Tek adam diyoruz, faşist diktatörlük diyoruz, diktatör Erdoğan diyoruz. Parlamento yok, yasa, hukuk yok, yok oğlu yok. Her şey şeriatçı faşist RTE’nin iki dudağı arasından çıkana bağlı. En radikalimizde en reformistimize kadar hepimiz bunu söylüyoruz. Hatta bazılarımız hızını alamıyor ‘’Erdoğan yargılansın‘’ deyip bir bilinmeze havale ediyor. Seçilmişler tutuklanıyor, belediyelere kayyumlar atanıyor, bir gecede 360 kurum kapatılıyor… Ülke adeta bir açık cezaevine çevrilmiş durumda, bunları sayfalarca sıralamak mümkün…
Peki öncelikle şunu soralım, bu saydığımız sıfatlarda dünyada seçimle yıkılan bir tek diktatörlük var mı?
Yaşananlardan ders çıkarmak toplumsal mücadele yürütenler için olmazsa olmazdır. Einstein der ki “Aynı şeyi yapıp farklı sonuç beklemek deliliktir.” Anlaşılan bizler ders çıkarmak yerine tekrardan medet umuyoruz.

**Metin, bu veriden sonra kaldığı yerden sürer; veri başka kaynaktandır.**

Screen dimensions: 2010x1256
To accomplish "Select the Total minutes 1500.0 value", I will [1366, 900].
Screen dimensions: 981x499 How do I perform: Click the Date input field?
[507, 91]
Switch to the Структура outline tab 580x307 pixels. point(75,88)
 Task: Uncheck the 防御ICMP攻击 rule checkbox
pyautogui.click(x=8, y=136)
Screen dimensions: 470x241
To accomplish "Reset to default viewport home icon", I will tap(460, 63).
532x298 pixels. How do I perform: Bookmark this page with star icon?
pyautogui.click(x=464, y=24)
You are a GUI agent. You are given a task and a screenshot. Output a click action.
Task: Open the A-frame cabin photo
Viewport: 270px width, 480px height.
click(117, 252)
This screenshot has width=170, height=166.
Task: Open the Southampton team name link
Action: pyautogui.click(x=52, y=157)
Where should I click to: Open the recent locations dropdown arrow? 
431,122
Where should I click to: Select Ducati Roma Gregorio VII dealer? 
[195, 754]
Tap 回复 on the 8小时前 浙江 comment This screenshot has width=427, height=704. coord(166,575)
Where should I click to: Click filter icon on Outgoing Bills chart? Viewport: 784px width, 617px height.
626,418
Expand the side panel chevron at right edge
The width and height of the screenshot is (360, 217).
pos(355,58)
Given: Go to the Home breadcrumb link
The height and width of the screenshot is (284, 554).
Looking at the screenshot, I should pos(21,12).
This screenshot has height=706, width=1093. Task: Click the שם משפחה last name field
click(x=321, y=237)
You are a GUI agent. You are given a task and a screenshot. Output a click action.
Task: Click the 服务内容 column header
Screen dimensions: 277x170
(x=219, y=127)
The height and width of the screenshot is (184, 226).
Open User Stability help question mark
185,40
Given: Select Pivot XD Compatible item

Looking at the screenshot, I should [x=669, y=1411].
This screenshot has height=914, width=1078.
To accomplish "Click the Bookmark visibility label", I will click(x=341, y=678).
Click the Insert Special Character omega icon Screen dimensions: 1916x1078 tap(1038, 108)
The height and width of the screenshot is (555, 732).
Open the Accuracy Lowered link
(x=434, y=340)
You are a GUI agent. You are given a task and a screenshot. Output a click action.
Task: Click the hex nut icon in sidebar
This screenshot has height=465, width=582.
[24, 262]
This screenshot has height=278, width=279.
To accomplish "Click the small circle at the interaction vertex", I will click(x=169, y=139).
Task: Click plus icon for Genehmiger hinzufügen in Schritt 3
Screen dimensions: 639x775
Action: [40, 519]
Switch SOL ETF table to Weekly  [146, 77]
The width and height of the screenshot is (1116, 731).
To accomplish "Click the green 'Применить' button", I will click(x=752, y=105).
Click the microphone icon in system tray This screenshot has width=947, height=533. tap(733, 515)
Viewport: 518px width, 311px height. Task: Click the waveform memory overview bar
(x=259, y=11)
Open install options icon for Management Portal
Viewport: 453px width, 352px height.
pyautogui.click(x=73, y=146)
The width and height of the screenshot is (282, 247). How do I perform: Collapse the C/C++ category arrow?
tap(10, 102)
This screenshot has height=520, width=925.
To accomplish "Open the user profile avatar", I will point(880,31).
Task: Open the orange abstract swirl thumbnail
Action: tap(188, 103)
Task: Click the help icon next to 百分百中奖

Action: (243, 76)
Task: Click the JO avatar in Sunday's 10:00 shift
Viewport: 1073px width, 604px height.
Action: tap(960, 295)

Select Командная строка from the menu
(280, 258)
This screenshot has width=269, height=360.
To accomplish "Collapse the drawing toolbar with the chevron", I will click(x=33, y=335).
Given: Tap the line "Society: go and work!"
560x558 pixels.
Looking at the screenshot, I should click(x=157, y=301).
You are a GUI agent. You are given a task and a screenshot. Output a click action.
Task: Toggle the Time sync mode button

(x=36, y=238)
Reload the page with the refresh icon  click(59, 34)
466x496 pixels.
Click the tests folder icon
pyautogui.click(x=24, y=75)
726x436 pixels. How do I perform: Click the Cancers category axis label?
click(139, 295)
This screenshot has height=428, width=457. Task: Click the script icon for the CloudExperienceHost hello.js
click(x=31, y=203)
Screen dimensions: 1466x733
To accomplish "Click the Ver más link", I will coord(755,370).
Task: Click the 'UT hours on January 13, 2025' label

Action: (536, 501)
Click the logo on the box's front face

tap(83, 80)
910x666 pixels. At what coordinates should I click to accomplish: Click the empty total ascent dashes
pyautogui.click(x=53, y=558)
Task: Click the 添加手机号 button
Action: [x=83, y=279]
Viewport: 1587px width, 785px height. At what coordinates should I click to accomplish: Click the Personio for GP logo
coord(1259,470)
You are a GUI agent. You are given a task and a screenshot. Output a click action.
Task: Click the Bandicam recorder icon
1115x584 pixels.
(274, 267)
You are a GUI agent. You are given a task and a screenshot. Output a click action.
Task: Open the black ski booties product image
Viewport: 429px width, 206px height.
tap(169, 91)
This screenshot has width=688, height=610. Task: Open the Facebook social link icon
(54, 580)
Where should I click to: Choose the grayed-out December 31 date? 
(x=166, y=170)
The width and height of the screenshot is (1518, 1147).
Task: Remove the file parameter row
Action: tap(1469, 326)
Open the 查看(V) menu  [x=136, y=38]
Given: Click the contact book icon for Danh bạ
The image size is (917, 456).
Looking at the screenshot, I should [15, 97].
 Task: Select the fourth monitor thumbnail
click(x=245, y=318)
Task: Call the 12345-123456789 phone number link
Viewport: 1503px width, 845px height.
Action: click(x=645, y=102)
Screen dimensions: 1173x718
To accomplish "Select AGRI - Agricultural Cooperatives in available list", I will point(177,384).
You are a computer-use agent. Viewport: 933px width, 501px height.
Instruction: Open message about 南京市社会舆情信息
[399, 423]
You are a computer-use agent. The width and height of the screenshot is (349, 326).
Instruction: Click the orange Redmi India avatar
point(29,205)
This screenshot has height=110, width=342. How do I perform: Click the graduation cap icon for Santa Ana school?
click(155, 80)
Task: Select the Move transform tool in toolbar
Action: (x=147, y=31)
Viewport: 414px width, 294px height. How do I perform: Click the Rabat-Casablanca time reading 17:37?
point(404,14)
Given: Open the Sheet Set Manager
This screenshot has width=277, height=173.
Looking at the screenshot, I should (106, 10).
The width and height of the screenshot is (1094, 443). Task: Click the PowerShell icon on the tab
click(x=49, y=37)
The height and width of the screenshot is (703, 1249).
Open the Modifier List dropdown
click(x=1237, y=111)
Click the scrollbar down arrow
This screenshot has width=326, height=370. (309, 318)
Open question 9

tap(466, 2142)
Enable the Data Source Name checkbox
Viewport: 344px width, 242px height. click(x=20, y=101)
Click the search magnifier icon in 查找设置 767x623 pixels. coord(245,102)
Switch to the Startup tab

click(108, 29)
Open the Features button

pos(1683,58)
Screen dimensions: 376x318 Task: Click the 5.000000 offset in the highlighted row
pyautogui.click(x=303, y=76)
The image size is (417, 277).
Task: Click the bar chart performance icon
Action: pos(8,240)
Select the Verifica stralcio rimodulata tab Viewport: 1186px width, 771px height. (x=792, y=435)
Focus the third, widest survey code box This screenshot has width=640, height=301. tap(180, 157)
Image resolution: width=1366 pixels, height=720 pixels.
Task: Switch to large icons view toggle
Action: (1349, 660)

Ne oldu, 7 Haziran seçimleri yok sayıldı. Legal siyaset ne yaptı bunu karşısında, onu meşhurlaştırdı, geçici hükümete bakan verdi. Ama o bakanlara bile tahammül edilmedi, üstleri çizildi. Bununla onun bu uygulaması meşhurlaşmış oldu. Kasım seçimlerine gelindi, seçimlere girildi, her türlü hile ve hokkabazlık yapıldı, bizim sivil siyaset ise kalktı seçim sonuçlarına saygılıyız dedi…
Bugün faşist sistem kendisini ırkçılık, tekçilik üzerinden yeniden dizayn ederken, bunun yasa anayasasını oluştururken, biz yine ne yapıyoruz, onunla seçim yarışına giriyoruz. Ne olacak, yine her türlü hırsızlık, hokkabazlığı yapacaklar ve bilmem yüzde kaçla halk onayladı diyecekler. Bizlerde bunu meşrulaştıran olmaktan öteye gitmeyeceğiz.
Yukarda da ifade ettik, aynı yöntemleri tekrarlayıp farklı sonuçlar beklemek bize has galiba?
Bugün her türlü zulüm, katliamın, yasadışlılığı eline alan bu sitem, kendi yasalarını yok sayarken, bir gün söylediğini ertesi gün yalanlarken ondan hangi ahlaklı ve dürüst davranışı bekliyoruz.
Halklarımıza savaşı dayatan, kendi şeriatçı anlayışını her alanda adım adım ören, hayata geçiren, salt ülkeyi değil, bölgeyi korkunç bir savaşa sürüklemek için her türlü adımı atan bu iktidarla mı seçim yarışı yapacağız?
Başta da belirttiğim gibi tüm buna rağmen hala halkoylamasına katılıp hayır demek onların bu oynadığı tiyatroya ortak olmak, onların, bu gayri meşru iktidarlarını meşrulaştırmak ve bu suça ortak olmak olacaktır.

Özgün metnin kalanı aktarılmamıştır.